*EXERCISE*:
Pull out every line in the records below that contains the word "Open", and copy each one in full.

*EXERCISE DATA*:
========================================================================

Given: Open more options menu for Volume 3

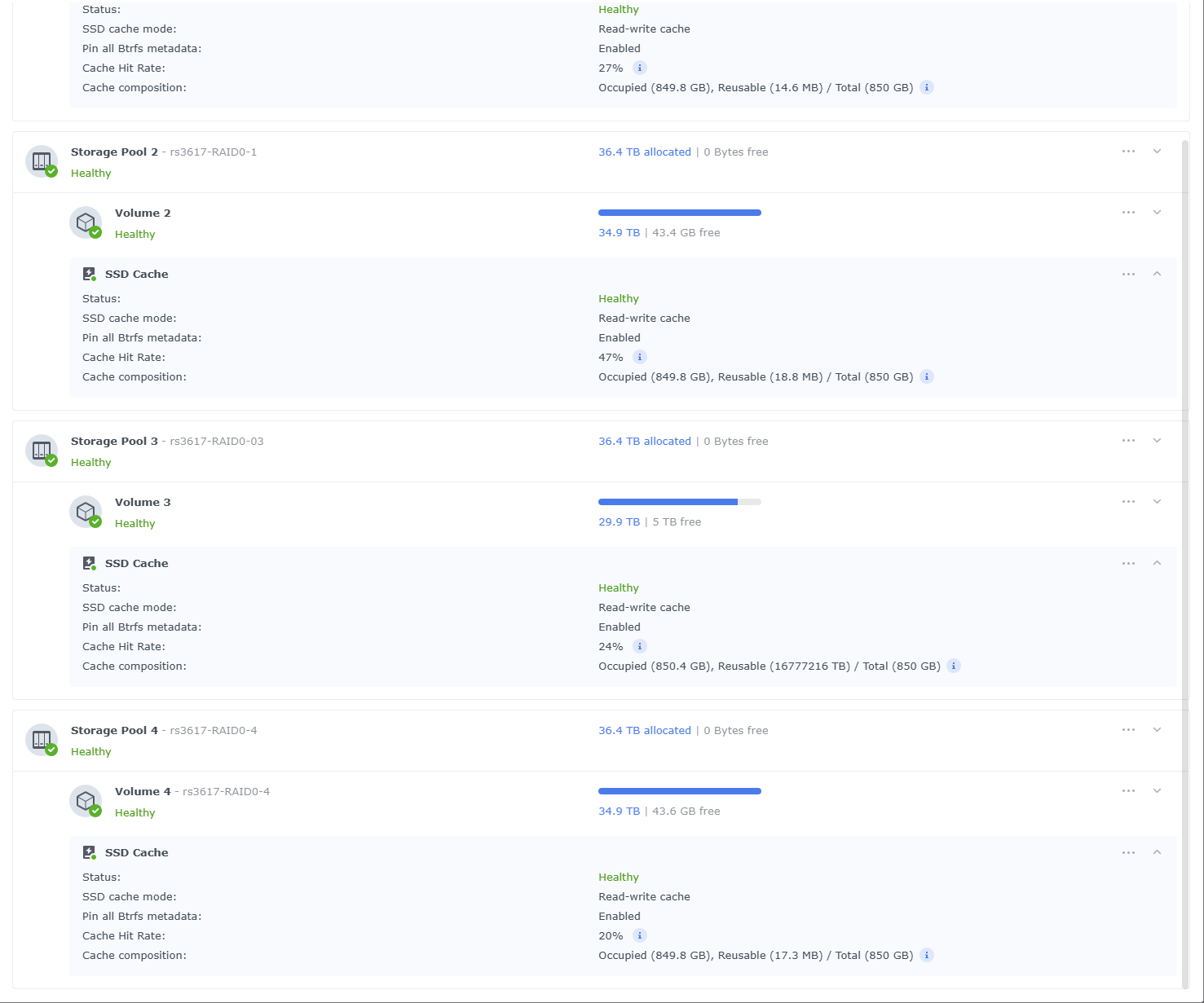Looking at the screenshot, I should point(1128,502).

========================================================================

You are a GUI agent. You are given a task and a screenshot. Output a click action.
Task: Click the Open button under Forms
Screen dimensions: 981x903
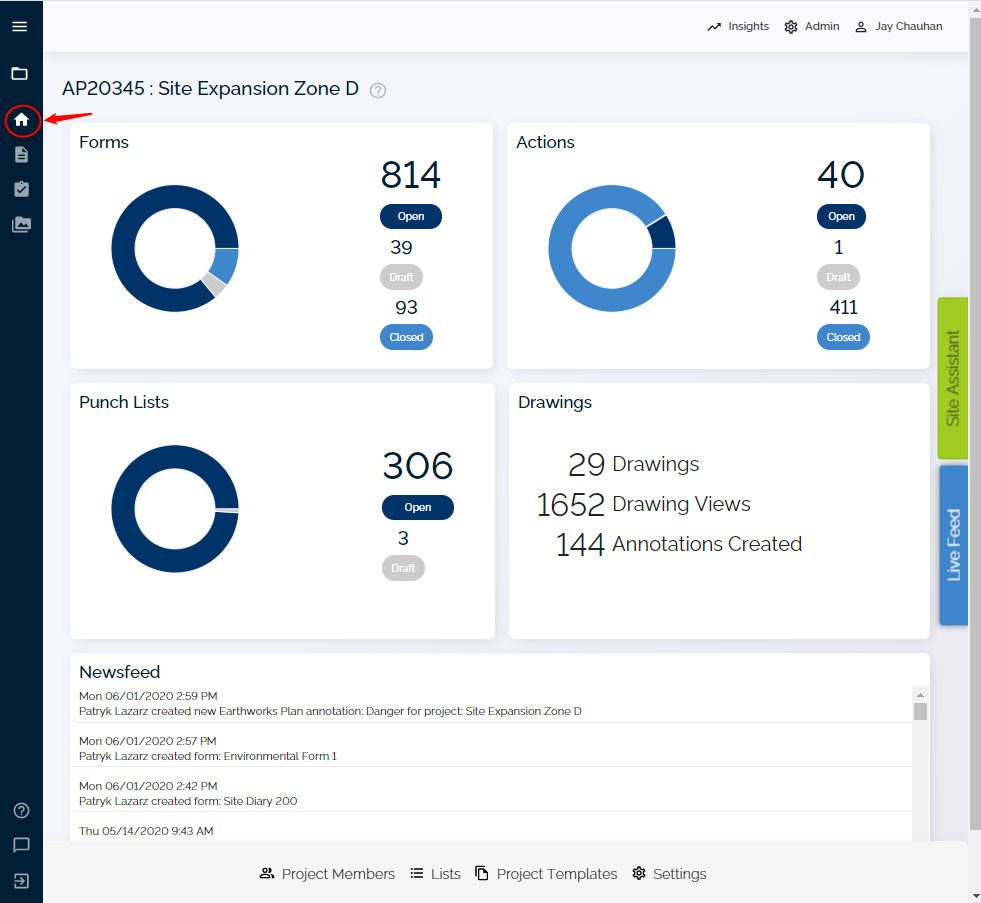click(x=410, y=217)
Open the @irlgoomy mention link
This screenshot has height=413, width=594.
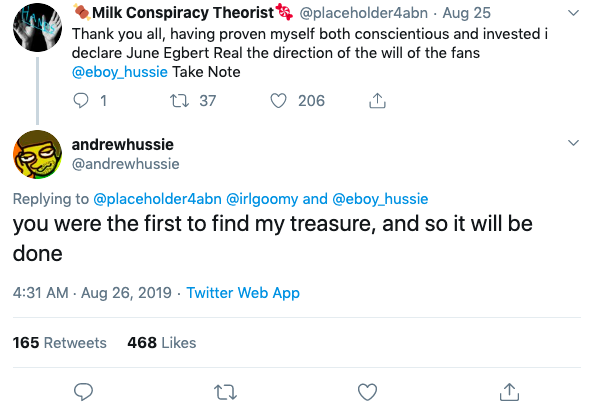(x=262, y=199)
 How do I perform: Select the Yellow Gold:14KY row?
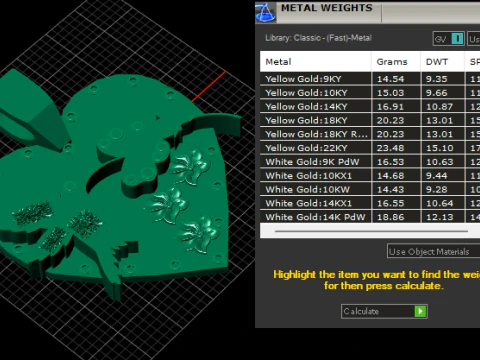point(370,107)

========================================================================

*SOLUTION TO THIS TASK*:
Given: Open more options menu for Volume 3
Task: Click the Open button under Forms
Open the @irlgoomy mention link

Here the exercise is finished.